Task to complete = Rewrite the stretch of data from the start through the line containing "браконьери кіровоградської області (80, 2367)", changing "screenshot" to "capture" and leaving everything else the same.

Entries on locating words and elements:
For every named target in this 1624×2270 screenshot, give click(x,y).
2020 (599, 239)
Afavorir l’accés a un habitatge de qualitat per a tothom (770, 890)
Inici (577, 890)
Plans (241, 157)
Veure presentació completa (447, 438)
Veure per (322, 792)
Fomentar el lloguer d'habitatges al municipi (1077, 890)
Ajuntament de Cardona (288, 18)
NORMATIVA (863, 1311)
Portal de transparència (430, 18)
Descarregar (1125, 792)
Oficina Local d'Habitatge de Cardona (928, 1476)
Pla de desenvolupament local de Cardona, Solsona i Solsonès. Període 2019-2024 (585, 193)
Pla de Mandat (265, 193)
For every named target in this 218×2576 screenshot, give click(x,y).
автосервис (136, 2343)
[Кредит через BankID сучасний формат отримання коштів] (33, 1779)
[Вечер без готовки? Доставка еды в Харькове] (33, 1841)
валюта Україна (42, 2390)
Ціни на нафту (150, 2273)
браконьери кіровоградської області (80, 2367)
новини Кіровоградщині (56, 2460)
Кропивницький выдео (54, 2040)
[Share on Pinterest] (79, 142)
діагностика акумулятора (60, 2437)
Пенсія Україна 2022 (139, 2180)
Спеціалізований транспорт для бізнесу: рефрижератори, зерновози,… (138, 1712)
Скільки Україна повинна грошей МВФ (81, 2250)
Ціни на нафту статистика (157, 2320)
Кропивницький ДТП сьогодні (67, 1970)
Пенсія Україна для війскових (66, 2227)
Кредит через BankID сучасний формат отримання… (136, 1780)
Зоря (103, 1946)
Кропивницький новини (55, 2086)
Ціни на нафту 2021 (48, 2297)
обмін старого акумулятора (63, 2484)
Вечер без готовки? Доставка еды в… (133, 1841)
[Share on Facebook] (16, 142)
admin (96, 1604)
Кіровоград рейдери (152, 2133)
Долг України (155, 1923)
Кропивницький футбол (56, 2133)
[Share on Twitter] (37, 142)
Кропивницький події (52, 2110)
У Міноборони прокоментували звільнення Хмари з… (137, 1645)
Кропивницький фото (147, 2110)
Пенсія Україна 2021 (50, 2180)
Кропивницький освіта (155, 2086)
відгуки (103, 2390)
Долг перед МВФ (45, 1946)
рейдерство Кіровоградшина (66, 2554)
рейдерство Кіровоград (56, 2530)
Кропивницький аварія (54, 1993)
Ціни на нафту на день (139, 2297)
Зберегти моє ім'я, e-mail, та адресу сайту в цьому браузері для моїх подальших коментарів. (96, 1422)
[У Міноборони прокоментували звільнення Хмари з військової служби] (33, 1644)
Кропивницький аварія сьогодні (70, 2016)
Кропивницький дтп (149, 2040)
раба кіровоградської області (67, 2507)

Answer to the problem =
For every named target in this 1624×2270 capture, give click(x,y).
2020 (599, 239)
Afavorir l’accés a un habitatge de qualitat per a tothom (770, 890)
Inici (577, 890)
Plans (241, 157)
Veure presentació completa (447, 438)
Veure per (322, 792)
Fomentar el lloguer d'habitatges al municipi (1077, 890)
Ajuntament de Cardona (288, 18)
NORMATIVA (863, 1311)
Portal de transparència (430, 18)
Descarregar (1125, 792)
Oficina Local d'Habitatge de Cardona (928, 1476)
Pla de desenvolupament local de Cardona, Solsona i Solsonès. Període 2019-2024 (585, 193)
Pla de Mandat (265, 193)
For every named target in this 218×2576 capture, give click(x,y).
автосервис (136, 2343)
[Кредит через BankID сучасний формат отримання коштів] (33, 1779)
[Вечер без готовки? Доставка еды в Харькове] (33, 1841)
валюта Україна (42, 2390)
Ціни на нафту (150, 2273)
браконьери кіровоградської області (80, 2367)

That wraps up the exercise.